Roi du gabber et fan des Verts, Krampf s'est confié à Poteaux Carrés avant de mettre le feu aux Vieilles Charrues ce vendredi 14 juillet.


Ce vendredi, il y en aura pour tous les styles aux Vieilles Charrues : Lass, Gazo, Aya Nakamura, Jeanne Added, Blur, Shaka Ponk, etc. Mais les vrais têtes d’affiche, ce sera toi et ton pote Voiron. C’est vous qui clôturerez ce 14 juillet par des sets endiablés. Mettras-tu à cette occasion le magnifique maillot vert Umbro Dreamcast de la saison 2000-2001 que tu arbores sur le programme officiel du festival ?

Non, je l’ai mis hier donc il va être sale (rires) Par contre j’ai prévu un petit maillot d’entraînement de l’ASSE Duarig gris, sans sponsor. Je le trouve pas mal du tout. Ce sera ma tunique, je sais qu’il y aura comme toi d’autres supporters des Verts dans l’assistance. Je me dois donc de porter un signe distinctif. Je me dis que ce serait un peu bizarre qu’un mec soit habillé comme sur sa photo de presse. On dirait qu’il n’a qu’un seul T-Shirt. Ce ne serait pas du meilleur effet ! Je ne porterai donc pas de maillot vert cette fois mais on représentera l'ASSE aux Vieilles Charrues (rires). Attends, Voiron, qui vit dans les Côtes d'Armor vient de me glisser à l'instant un "allez Guingamp !" du coup (rires)

T'inquiète, on règlera ça début décembre à Geoffroy et lors de l'antépénultième journée au Roudourou ! En attendant, Lucien, dis-nous d'où vient ta passion pour l’ASSE ?

Je suis né à Paris mais de parents émigrés stéphanois. J’ai toute ma famille qui est à Sainté en fait. J’ai toujours été supporter de Saint-Etienne. T’es bien placé pour le savoir, c’est un truc qui se transmet facilement de génération en génération. J’étais au stade Geoffroy-Guichard dès mes 5 ans. Les Verts, c’est ancré en moi. J’essaie toujours de caler mes descentes familiales sur les matches. Rien de surprenant, rien d’exotique. Ça se transmet de père en fils et de mère en fille.

Mon père était un peu branché foot mais pas plus que ça, c’est surtout mon oncle. Lui il est abonné en Sud depuis 30 ans et nous prenait les places à chaque fois. J’ai toujours été Kop Sud. J’ai jamais été ailleurs, c’est un peu chelou du reste car j’avais l’impression que ça bougeait un peu plus en Nord et qu’on voyait mieux en latérale. Mais bon, c’est très bien aussi le Kop Sud.
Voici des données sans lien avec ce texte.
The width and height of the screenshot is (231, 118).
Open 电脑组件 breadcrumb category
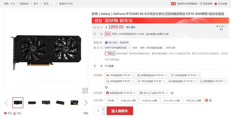click(x=25, y=4)
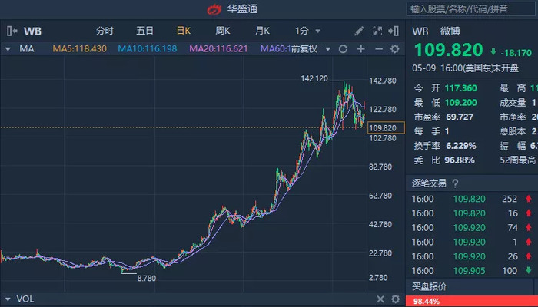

J'ai vu un paquet de matches à Geoffroy. Après, c'est le côté un peu showbiz, comme je vis en région parisienne je suis souvent allé voir les Verts au Parc des Princes. On a pris pas mal de volées à Paris, on se fait rouster à chaque fois sauf l’année où on a gagné 2-0 avec le superbe retourné d’Ilan. J’étais aussi au Stade de France il y a dix ans quand on a battu Rennes en finale de la Coupe de la Ligue.

Tes premiers souvenirs du Chaudron remontent à quand ?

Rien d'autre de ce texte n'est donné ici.